*DESCRIPTION OF THE TASK:* Present every line of the material below as a numbered list, skipping any blank lines.

Element and text location data:
# # #

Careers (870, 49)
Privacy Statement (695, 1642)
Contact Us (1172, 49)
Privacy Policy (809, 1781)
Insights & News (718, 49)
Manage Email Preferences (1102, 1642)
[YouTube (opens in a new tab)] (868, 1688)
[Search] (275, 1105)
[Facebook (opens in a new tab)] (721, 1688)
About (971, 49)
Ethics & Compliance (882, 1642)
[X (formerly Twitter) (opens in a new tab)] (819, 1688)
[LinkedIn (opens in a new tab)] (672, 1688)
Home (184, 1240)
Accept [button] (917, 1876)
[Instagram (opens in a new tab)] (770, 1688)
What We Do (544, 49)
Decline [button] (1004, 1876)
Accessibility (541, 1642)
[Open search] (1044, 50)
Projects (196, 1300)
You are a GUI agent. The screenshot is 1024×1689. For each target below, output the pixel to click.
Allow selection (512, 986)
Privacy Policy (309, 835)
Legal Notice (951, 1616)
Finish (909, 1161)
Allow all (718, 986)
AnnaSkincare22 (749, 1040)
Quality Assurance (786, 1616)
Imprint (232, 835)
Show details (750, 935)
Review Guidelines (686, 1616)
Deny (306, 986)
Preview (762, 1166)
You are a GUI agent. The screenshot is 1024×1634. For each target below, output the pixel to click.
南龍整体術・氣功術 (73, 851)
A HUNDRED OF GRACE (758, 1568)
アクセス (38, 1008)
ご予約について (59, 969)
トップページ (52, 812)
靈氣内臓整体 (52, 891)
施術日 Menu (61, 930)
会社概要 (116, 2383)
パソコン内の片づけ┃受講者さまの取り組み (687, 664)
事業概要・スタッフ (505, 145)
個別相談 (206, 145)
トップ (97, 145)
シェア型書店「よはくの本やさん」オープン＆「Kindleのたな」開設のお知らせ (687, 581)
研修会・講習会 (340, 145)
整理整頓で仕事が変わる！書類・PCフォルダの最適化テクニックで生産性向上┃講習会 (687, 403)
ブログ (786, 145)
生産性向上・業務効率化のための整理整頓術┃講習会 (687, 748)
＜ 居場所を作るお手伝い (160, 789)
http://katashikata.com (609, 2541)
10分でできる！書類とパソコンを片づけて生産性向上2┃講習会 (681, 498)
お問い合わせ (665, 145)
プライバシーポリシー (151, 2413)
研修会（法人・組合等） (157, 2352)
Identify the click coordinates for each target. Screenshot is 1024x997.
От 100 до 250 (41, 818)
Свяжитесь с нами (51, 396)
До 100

# # #

*ANSWER TO THIS PROBLEM:*
1. Careers (870, 49)
2. Privacy Statement (695, 1642)
3. Contact Us (1172, 49)
4. Privacy Policy (809, 1781)
5. Insights & News (718, 49)
6. Manage Email Preferences (1102, 1642)
7. [YouTube (opens in a new tab)] (868, 1688)
8. [Search] (275, 1105)
9. [Facebook (opens in a new tab)] (721, 1688)
10. About (971, 49)
11. Ethics & Compliance (882, 1642)
12. [X (formerly Twitter) (opens in a new tab)] (819, 1688)
13. [LinkedIn (opens in a new tab)] (672, 1688)
14. Home (184, 1240)
15. Accept [button] (917, 1876)
16. [Instagram (opens in a new tab)] (770, 1688)
17. What We Do (544, 49)
18. Decline [button] (1004, 1876)
19. Accessibility (541, 1642)
20. [Open search] (1044, 50)
21. Projects (196, 1300)
22. You are a GUI agent. The screenshot is 1024×1689. For each target below, output the pixel to click.
23. Allow selection (512, 986)
24. Privacy Policy (309, 835)
25. Legal Notice (951, 1616)
26. Finish (909, 1161)
27. Allow all (718, 986)
28. AnnaSkincare22 (749, 1040)
29. Quality Assurance (786, 1616)
30. Imprint (232, 835)
31. Show details (750, 935)
32. Review Guidelines (686, 1616)
33. Deny (306, 986)
34. Preview (762, 1166)
35. You are a GUI agent. The screenshot is 1024×1634. For each target below, output the pixel to click.
36. 南龍整体術・氣功術 (73, 851)
37. A HUNDRED OF GRACE (758, 1568)
38. アクセス (38, 1008)
39. ご予約について (59, 969)
40. トップページ (52, 812)
41. 靈氣内臓整体 (52, 891)
42. 施術日 Menu (61, 930)
43. 会社概要 (116, 2383)
44. パソコン内の片づけ┃受講者さまの取り組み (687, 664)
45. 事業概要・スタッフ (505, 145)
46. 個別相談 (206, 145)
47. トップ (97, 145)
48. シェア型書店「よはくの本やさん」オープン＆「Kindleのたな」開設のお知らせ (687, 581)
49. 研修会・講習会 (340, 145)
50. 整理整頓で仕事が変わる！書類・PCフォルダの最適化テクニックで生産性向上┃講習会 (687, 403)
51. ブログ (786, 145)
52. 生産性向上・業務効率化のための整理整頓術┃講習会 (687, 748)
53. ＜ 居場所を作るお手伝い (160, 789)
54. http://katashikata.com (609, 2541)
55. 10分でできる！書類とパソコンを片づけて生産性向上2┃講習会 (681, 498)
56. お問い合わせ (665, 145)
57. プライバシーポリシー (151, 2413)
58. 研修会（法人・組合等） (157, 2352)
59. Identify the click coordinates for each target. Screenshot is 1024x997.
60. От 100 до 250 (41, 818)
61. Свяжитесь с нами (51, 396)
62. До 100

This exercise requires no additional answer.